Directives:
[1] In the text on Chang's design work for Mulan, why does Chang say some viewers think Mulan's look has a "Japanese" flavor? Answer in one to three sentences.
[2] Write the next part of the text on Chang's design work for Mulan, beginning after its final line.

Text provided:
* Begin *

Early design work by Chang from 1993
Chang design work from 1995

Chang settled on a blend of the medieval Tang dynasty with the earlier Han dynasty of the 200s. “The art from the Han dynasty is more primitive, and we liked that direct approach a lot,” he said.

Meanwhile, they relied heavily on the surviving Tang “sculptures, figurines and paintings,” with their “curvy motifs.” In Chang’s words, “[T]heir recurring design elements became the main resource for the style that was developed for Mulan.”

He knew that this direction could be controversial. Sure enough, even in the ‘90s, stuff like Mulan’s hanfu and white makeup drew criticism from people unfamiliar with the ancient past. Her fashion was Japanese, some argued. But, as Taiwan Panorama reported in 1999, Chang:

… can’t help taking issue with such comments. He explains, if you look at facial portraits of women from the Sui and Tang dynasties and the Five Dynasties era, you will see that in ancient times women made up their faces by first applying white powder and then applying rouge. This form of appearance was common down through the Qing dynasty. The fashions and apparel of traditional Japanese culture were originally adopted from Tang Chinese culture. Today, most people have turned cause and effect on their heads, and that is why they think Mulan has a “Japanese” flavor.

Pages of Lu Hua’s lianhuanhua illustrations (20th century)

* End *

Data extract:
* Begin *

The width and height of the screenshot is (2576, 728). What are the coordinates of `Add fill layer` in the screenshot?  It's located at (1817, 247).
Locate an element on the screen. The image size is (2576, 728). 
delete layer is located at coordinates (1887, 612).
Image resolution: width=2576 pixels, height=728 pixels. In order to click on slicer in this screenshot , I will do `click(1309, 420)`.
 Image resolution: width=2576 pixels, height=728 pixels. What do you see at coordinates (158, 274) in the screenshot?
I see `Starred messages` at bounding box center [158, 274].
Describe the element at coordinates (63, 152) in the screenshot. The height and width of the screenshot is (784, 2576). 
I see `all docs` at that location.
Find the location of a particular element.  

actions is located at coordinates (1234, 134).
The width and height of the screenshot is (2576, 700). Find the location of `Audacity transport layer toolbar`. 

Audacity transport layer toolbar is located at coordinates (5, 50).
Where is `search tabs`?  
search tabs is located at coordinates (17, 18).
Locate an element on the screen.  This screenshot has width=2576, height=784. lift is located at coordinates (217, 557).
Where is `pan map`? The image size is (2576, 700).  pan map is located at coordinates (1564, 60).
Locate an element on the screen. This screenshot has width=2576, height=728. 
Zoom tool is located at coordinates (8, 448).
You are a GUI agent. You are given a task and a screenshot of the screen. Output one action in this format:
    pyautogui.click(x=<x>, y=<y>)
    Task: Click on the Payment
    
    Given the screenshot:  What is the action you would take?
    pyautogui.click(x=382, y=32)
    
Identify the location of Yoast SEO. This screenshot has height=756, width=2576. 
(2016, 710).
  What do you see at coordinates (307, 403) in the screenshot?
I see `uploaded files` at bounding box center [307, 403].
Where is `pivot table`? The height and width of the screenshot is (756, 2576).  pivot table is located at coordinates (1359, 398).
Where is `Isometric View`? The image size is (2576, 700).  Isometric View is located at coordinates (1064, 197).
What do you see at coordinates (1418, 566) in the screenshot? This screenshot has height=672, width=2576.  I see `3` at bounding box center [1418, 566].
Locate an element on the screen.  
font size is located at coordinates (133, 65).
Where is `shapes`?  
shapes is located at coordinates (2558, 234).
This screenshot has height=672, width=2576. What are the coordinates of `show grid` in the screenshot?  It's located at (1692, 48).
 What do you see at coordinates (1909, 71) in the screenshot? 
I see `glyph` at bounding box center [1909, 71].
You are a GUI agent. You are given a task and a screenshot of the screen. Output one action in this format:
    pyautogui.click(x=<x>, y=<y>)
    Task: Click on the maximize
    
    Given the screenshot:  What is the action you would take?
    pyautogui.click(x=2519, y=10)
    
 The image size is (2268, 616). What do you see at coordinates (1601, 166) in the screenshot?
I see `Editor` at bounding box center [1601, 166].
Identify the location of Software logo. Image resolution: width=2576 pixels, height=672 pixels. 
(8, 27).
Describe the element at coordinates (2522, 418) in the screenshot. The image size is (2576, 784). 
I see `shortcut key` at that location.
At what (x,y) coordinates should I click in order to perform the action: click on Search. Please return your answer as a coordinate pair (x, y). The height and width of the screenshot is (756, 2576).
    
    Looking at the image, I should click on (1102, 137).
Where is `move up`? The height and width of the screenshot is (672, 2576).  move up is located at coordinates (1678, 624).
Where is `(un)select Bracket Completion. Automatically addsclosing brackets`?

* End *

Outputs by task:
[1] Chang says Chinese women in ancient times made up their faces with white powder and then rouge, a practice common through the Qing dynasty. Traditional Japanese fashions and apparel were originally adopted from Tang Chinese culture. Most people have turned cause and effect on their heads, so they read Mulan's look as Japanese.

[2]
The exploration by Chang and Hans Bacher (who joined around late ‘94) led to a design system with a set of guidelines. Mulan’s look would be old China run through cartoons — and not just American cartoons. Bacher wrote that Chang exposed him to “original Chinese comic books ... with very delicate black and white drawings.” He was stunned by the lianhuanhua artwork of Lu Hua.9

One rule that research brought Mulan was reduced detail. The film needed to focus on general, graphic, flattened shapes rather than “unnecessary wrinkles, folds, things like that,” Chang said. His idea was “to imply instead of to show,” as was common in traditional painting.

Similarly important was the “S-curve,” the elegant swoop visible throughout each character. It was Chang’s discovery. As he said, “It’s a graphic motif I picked up from ancient Chinese art. … [Y]ou see this flowing-, running-water-like elegance.” He took that motif and boiled it down into repeatable graphic design.

It had to be systematized. Making Mulan at Disney’s industrial scale meant training a large team “to draw like Chen-Yi,” as animator Aaron Blaise put it. Mulan’s art director, Ric Sluiter, mentioned that Chang used:

… real simple S-shapes, one line leading into another, simple, graphic, elegant shapes and so to get that, you have to design each character with a lot of rules. It’s like a schematic formula that has to be laid out and embedded into each artist.10

Horse guideline pages by Chang
A Chang drawing for Mushu from 1995

Many of the designs Chang sketched were ultimately developed by others on the crew. Still, it’s hard to miss his hand in Mulan. Some designs, like Mulan’s horse, came basically straight from his concept art.11 Plus, his sense of caricature is all over the film.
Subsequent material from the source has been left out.